Reports say the Gaddafi forces have now taken over the main hospital, using it as their new headquarters.

For those still in the city, the next few days or maybe even weeks could prove arduous both emotionally and physically.

Hospitals are running out of space, staff, material and medicines, and wounded are often left to agonise for hours.

Recent reports from civilians escaping the city also indicated some hospitals only accept to take in Gaddafi forces, but have not been independently verified.

Civilians are also reportedly becoming angry at the rebel and NATO as they say, by the time the assault on Sirte is over, they will be left with an empty and destroyed city.

However the Alliance has announced Thursday, October 7 that the bombing campaign in Libya will continue until armed resistance from Gaddafi forces ceases.
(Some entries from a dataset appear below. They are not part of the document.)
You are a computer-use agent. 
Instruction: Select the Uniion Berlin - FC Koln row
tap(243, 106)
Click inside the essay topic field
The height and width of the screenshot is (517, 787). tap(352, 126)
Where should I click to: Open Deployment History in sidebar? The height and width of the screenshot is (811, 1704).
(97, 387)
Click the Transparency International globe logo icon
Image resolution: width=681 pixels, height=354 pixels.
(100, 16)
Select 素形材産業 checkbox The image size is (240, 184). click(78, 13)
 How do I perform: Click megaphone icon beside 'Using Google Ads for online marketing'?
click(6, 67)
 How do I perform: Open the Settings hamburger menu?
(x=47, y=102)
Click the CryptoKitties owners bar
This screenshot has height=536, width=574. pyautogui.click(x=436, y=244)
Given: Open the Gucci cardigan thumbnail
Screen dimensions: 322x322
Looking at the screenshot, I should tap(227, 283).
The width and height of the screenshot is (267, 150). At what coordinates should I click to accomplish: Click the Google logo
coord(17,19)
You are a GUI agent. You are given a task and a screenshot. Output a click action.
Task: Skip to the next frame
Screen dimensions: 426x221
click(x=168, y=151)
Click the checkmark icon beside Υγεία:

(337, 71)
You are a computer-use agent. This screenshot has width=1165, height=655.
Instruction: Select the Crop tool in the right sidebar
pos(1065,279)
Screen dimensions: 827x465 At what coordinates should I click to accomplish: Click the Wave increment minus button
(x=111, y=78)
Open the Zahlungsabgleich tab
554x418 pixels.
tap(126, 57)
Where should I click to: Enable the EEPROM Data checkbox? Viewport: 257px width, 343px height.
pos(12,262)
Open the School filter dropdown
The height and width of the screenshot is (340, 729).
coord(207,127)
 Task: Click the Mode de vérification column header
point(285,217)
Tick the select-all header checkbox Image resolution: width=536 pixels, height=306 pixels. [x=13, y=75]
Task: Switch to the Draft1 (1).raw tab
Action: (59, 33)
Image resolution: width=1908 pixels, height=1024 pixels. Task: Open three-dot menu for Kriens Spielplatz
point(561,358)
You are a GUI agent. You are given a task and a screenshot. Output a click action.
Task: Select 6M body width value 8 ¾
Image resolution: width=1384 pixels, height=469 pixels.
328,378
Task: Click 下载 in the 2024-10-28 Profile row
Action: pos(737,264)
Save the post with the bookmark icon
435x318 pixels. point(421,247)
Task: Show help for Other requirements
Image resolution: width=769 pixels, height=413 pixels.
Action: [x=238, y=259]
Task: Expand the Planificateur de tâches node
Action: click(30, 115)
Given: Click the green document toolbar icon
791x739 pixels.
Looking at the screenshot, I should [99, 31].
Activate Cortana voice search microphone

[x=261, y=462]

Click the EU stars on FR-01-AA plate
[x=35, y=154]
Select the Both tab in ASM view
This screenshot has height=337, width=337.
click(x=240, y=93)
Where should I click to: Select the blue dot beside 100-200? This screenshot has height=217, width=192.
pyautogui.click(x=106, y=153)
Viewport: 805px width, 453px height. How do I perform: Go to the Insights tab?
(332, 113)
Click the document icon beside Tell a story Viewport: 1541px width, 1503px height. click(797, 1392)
Despite the anger civilians can have against the NTC, Gaddafi's calls for a revolution are provocative since the conflict started after his troops fired live ammunition at peaceful protesters demanding new reforms. Perhaps the most intriguing aspect of the conflict however is how the pro-Gaddafi forces can still continue to fight if the former regime has collapsed. With Gaddafi and his men out of the picture it would be interesting to know who provide the 'Gaddafi loyalists' with ammunitions, salaries and food.